• SUPPLIED MATERIAL:

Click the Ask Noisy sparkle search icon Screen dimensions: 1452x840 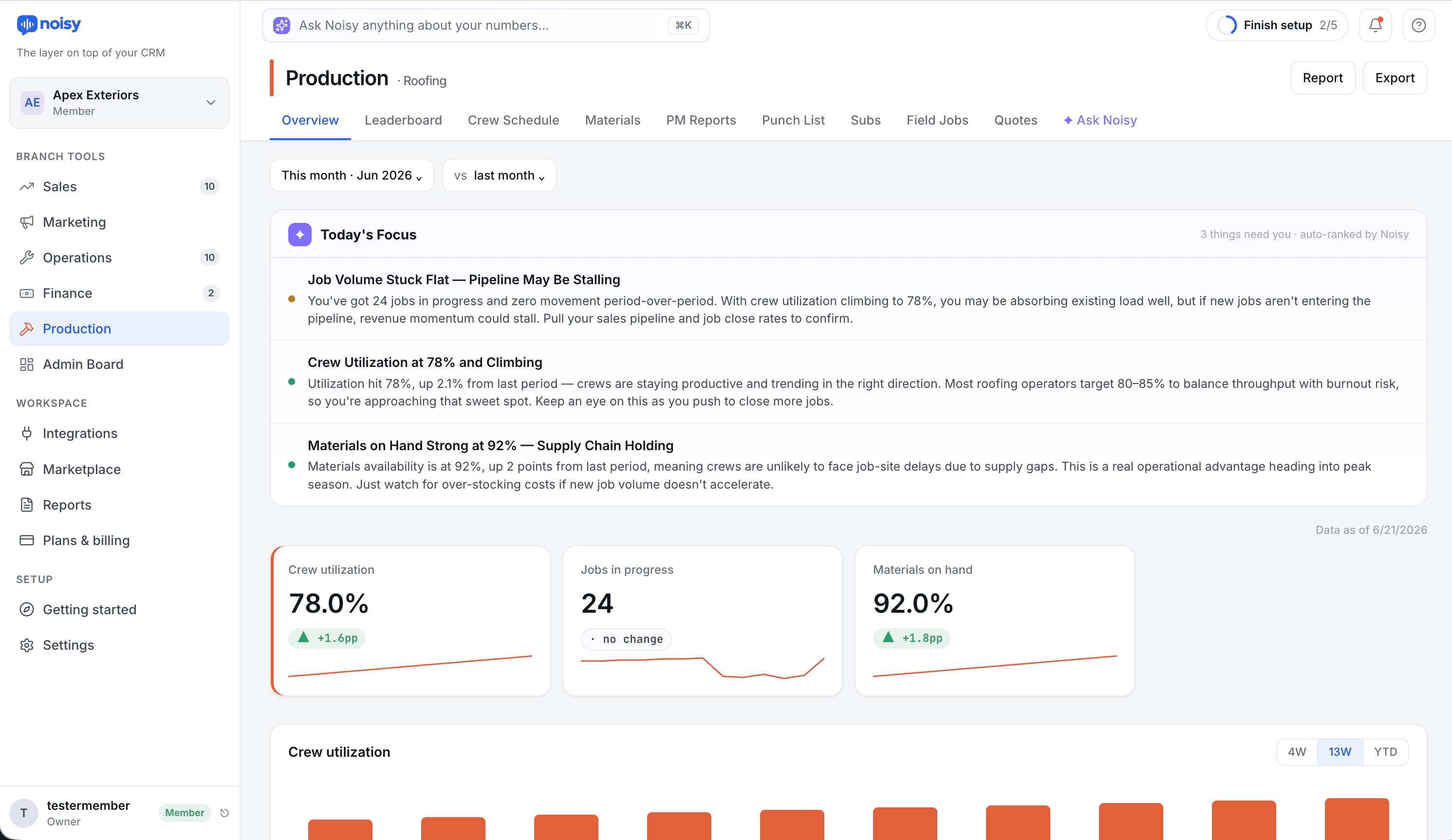click(x=282, y=25)
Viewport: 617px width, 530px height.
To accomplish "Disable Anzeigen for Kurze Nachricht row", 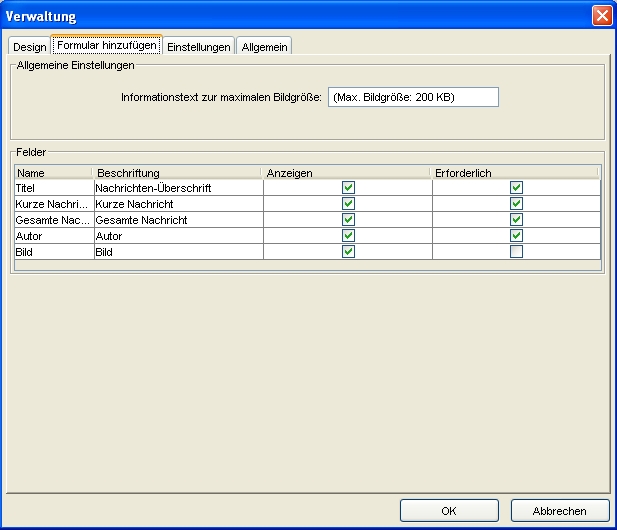I will [x=348, y=204].
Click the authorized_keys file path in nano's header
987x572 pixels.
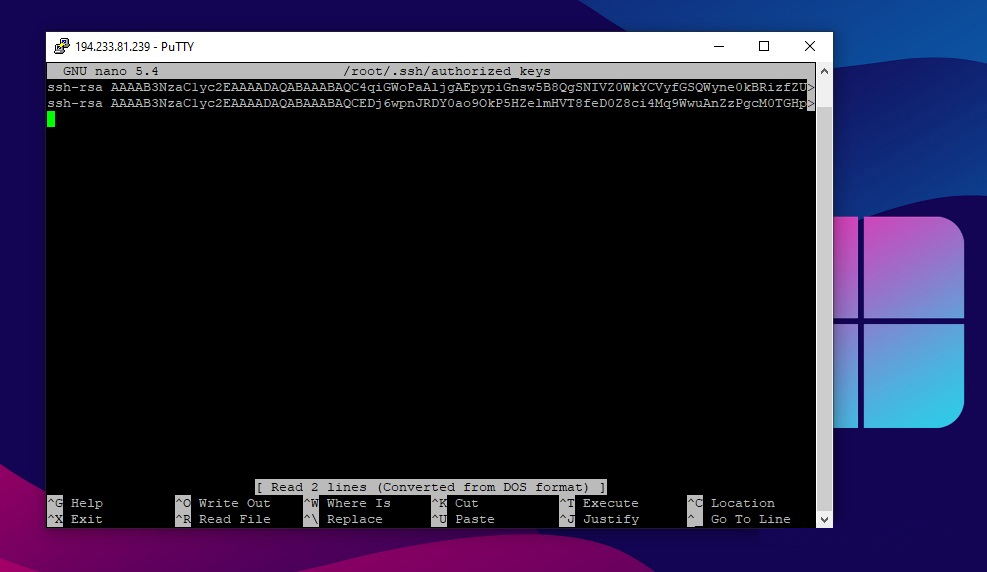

• GIVEN INSTRUCTION: Please copy the part of the listing that opens with the line containing "Click the authorized_keys" and runs through the end of the listing, swapping "header" for "title bar" and leaving everything else unchanged. Leave the pictures out of your answer.

• ANSWER IN FULL:
Click the authorized_keys file path in nano's title bar
987x572 pixels.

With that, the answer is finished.